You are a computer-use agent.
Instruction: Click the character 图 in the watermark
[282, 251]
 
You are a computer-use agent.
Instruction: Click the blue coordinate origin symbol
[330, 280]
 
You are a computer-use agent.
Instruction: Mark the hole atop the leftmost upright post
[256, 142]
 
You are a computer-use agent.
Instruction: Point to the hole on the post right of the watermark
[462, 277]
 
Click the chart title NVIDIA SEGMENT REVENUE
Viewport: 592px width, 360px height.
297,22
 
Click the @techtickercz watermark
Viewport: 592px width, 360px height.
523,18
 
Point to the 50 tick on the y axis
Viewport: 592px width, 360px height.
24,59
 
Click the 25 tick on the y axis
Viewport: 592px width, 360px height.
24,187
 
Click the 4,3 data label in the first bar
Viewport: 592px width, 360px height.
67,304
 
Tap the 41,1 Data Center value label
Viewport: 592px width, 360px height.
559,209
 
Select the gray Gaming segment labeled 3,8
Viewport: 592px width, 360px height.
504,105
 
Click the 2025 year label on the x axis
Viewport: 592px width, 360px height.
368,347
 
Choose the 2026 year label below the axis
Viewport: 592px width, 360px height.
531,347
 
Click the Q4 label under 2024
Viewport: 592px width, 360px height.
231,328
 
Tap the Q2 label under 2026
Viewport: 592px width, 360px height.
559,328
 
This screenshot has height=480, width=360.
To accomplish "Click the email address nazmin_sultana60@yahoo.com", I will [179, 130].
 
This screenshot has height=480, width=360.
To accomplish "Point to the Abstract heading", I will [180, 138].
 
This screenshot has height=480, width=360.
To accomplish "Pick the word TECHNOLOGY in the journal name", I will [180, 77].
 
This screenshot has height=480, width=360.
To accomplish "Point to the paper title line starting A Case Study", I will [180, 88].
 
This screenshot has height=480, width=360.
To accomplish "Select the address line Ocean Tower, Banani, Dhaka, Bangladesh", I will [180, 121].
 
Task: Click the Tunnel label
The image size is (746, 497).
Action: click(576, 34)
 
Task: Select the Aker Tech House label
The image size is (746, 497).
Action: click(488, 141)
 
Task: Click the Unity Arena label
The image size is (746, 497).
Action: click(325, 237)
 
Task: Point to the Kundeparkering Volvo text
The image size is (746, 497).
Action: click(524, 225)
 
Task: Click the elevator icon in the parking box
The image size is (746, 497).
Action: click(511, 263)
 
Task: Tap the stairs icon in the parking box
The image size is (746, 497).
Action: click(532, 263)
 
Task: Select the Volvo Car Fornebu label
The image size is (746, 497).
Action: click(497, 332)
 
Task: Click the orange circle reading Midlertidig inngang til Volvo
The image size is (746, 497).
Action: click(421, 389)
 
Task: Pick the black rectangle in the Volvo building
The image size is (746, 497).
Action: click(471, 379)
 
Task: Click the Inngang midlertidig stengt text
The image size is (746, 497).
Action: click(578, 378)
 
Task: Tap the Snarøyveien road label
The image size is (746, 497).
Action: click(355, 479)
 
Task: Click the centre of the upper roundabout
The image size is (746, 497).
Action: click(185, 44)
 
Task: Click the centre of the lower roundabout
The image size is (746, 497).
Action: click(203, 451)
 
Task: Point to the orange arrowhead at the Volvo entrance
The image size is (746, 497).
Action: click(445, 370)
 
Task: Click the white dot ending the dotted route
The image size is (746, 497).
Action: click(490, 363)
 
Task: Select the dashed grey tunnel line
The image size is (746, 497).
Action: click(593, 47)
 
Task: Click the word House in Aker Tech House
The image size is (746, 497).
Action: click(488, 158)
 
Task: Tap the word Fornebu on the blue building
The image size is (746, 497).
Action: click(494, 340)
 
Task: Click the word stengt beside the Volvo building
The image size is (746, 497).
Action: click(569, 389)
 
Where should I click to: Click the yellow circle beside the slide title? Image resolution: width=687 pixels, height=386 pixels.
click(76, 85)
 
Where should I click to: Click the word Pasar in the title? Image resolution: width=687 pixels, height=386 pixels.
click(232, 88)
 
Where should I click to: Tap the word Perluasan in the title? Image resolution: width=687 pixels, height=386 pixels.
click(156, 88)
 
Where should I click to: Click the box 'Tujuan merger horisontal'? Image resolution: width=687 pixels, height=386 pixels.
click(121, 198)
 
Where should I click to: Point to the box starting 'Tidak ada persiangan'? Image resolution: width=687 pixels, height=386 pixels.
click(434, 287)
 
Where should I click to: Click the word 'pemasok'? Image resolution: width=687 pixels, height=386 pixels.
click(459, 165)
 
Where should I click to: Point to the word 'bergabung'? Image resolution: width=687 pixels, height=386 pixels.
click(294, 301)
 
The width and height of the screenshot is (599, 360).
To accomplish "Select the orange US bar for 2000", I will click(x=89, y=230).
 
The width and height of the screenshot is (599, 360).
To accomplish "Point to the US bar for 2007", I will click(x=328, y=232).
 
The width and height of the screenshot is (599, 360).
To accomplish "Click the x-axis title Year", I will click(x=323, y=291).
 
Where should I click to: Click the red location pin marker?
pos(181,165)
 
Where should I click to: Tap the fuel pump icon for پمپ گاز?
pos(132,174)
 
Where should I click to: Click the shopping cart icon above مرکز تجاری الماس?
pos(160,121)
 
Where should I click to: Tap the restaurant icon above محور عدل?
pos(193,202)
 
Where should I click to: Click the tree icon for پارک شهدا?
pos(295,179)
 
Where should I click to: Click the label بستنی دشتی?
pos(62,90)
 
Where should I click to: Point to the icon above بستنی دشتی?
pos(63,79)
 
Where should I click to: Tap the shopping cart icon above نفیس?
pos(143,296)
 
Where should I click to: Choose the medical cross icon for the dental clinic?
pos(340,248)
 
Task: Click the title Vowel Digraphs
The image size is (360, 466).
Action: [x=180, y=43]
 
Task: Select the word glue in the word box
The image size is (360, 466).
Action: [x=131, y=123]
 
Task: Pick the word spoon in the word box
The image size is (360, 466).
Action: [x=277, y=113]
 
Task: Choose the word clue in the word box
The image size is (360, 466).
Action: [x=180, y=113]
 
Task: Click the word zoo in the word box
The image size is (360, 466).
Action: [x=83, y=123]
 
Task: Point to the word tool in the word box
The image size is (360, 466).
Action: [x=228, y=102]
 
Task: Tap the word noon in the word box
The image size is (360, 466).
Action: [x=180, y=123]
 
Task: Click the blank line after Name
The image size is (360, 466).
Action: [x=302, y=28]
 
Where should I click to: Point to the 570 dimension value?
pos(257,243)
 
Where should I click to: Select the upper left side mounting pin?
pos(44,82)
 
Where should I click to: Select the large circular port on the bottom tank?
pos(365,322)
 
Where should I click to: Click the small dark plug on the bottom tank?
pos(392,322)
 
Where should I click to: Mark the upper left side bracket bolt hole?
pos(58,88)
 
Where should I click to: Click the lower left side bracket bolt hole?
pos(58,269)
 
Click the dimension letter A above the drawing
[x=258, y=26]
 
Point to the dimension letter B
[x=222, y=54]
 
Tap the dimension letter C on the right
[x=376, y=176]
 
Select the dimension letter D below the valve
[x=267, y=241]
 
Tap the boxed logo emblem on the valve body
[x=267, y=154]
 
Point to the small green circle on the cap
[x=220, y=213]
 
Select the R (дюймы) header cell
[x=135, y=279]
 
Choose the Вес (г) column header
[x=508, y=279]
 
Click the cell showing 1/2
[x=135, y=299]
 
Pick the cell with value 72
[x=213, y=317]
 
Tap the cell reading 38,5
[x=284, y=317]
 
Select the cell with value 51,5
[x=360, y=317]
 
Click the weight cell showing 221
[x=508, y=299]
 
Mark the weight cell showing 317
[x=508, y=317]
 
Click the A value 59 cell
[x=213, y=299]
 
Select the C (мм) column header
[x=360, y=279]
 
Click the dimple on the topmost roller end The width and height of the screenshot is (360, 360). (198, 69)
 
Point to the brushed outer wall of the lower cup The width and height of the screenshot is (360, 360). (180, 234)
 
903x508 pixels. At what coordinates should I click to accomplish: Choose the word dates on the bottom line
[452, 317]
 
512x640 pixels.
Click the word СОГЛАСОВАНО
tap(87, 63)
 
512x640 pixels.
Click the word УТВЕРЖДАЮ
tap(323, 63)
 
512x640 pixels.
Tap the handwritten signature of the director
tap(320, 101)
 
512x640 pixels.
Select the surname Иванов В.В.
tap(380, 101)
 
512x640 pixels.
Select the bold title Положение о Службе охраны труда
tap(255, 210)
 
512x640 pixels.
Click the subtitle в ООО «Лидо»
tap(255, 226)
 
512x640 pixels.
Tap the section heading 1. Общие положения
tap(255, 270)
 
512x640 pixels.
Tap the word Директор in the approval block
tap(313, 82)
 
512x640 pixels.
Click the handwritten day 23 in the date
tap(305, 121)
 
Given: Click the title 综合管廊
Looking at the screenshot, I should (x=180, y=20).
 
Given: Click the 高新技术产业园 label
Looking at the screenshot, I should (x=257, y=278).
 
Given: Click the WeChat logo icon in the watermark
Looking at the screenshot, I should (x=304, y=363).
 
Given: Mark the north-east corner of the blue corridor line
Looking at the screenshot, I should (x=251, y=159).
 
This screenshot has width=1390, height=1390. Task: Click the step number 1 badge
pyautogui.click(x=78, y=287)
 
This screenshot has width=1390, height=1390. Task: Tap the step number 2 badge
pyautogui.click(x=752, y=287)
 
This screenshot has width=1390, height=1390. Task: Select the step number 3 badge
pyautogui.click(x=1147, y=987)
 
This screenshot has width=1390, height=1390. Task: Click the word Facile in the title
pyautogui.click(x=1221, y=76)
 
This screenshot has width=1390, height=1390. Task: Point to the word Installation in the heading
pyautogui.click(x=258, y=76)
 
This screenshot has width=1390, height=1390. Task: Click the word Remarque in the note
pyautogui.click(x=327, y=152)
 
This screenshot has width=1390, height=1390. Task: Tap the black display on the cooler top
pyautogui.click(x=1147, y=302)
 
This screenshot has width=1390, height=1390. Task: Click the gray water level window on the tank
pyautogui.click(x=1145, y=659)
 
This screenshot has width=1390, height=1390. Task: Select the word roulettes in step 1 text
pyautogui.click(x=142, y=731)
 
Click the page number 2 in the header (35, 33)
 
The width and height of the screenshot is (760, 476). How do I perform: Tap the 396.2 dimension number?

> _EXERCISE DIRECTIONS_: Return every line of the records above that contains the string "Fornebu", copying each one in full; case counts.

> _OUTPUT FOR THIS EXERCISE_:
Task: Select the Volvo Car Fornebu label
Task: Tap the word Fornebu on the blue building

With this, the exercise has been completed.